SULSELBERITA.COM, Jakarta - UU Cipta Kerja yang baru saja di sahkan menimbulkan beragam polemik. Maraknya penolakan dari berbagai kalangan menandakan UU ini tidak berpihak pada rakyat. Pekerja menjadi mayoritas penolak UU ini, namun mereka tidak sendiri karena banyak didukung Akademisi, Tokoh Agama, Aktivis Bahkan Politisi.
Bersuara membela kepentingan rakyat, Presiden DPP LIRA Ollies Datau menyatakan keprihatinanya. "Ini adalah bentuk kemunduran demokrasi, terlihat dari bagaimana mayoritas DPR tidak menimbang suara orang - orang yang diwakilinya. Dari 9 Fraksi hanya 2 Faksi yang menolak, Demokrat dan PKS." Tegasnya.

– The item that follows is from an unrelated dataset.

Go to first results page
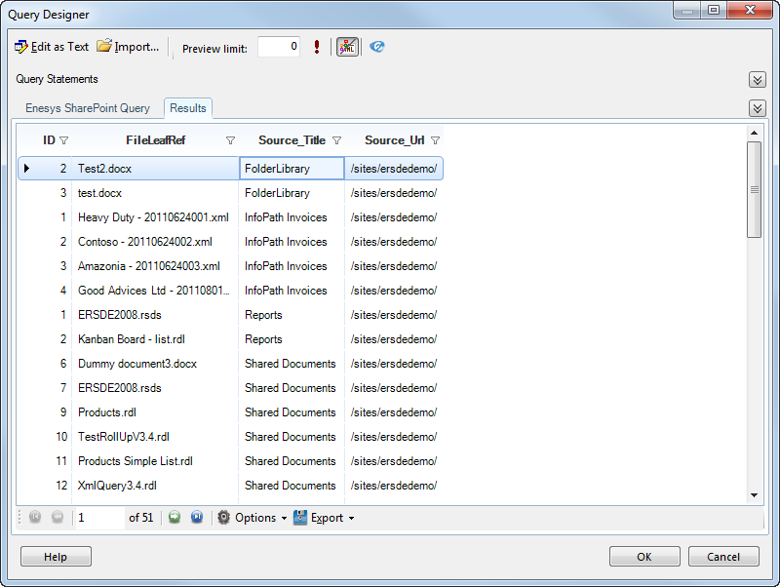Image resolution: width=780 pixels, height=587 pixels. (x=35, y=518)
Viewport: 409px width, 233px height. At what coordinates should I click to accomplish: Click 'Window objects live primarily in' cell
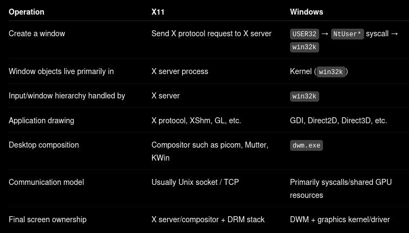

Ollies tidak habis pikir bagaimana bisa sebuah undang - undang yang memuat banyak pasal penting , dibuat dengan kecepatan tinggi di tengah pandemi, dan di sahkan 3 hari lebih awal. "Seakan kita dihadapkan dengan urgensi besar dalam UU ini , padahal tidak sepenting itu. Perut rakyat lebih penting , UU ini malah membuat rakyat kita para pekerja kehilangan banyak hak - haknya, yang bermuara pada poteni turunya kesejahteraan hidup mereka."
Nenek 4 Cucu yang tetap aktif membela suara rakyat ini mengkritisi, "Penghapusan UMK, akan membuat penggeneralisasian Upah satu Provinsi dengan UMP, padahal satu daerah dengan daerah lainya berbeda kebutuhan biaya hidup. Selanjutnya poin di Pasal 61 berisi durasi kontrak pekerja tergantung dari pengusaha, hal ini bisa membuat pengusaha sesuka hati berpotensi membuat karyawan bekerja kontrak selamanya dan dipecat kapanpun. sadis." Geramnya.
Menguatkan pandangan diatas, Wakil Presiden LIRA Bidang Polhukam Andi Syafrani menegaskan "aspek psikologis yg muncul dr UU ini tdk sekadar materinya, tapi momennya yg diproses dlm kondisi pembatasan pandemi. Demi UU ini, anggota DPR rela lembur saat byk org dilarang atau dibatasi kerja."
Advokat ini mempertanyakan, "Ini paradoks yg dipertontonkan. Ini aspek moral yg menyakitkan. Kalau benar UU ini akan jadi obat masalah ekonomi krn pandemi, apakah UU ini jg jd obat pandemi itu sendiri? Kalau TDK, terus apa relevansinya dikebut jika pandemi ini sendiri blm bs teratasi?" Kritisnya.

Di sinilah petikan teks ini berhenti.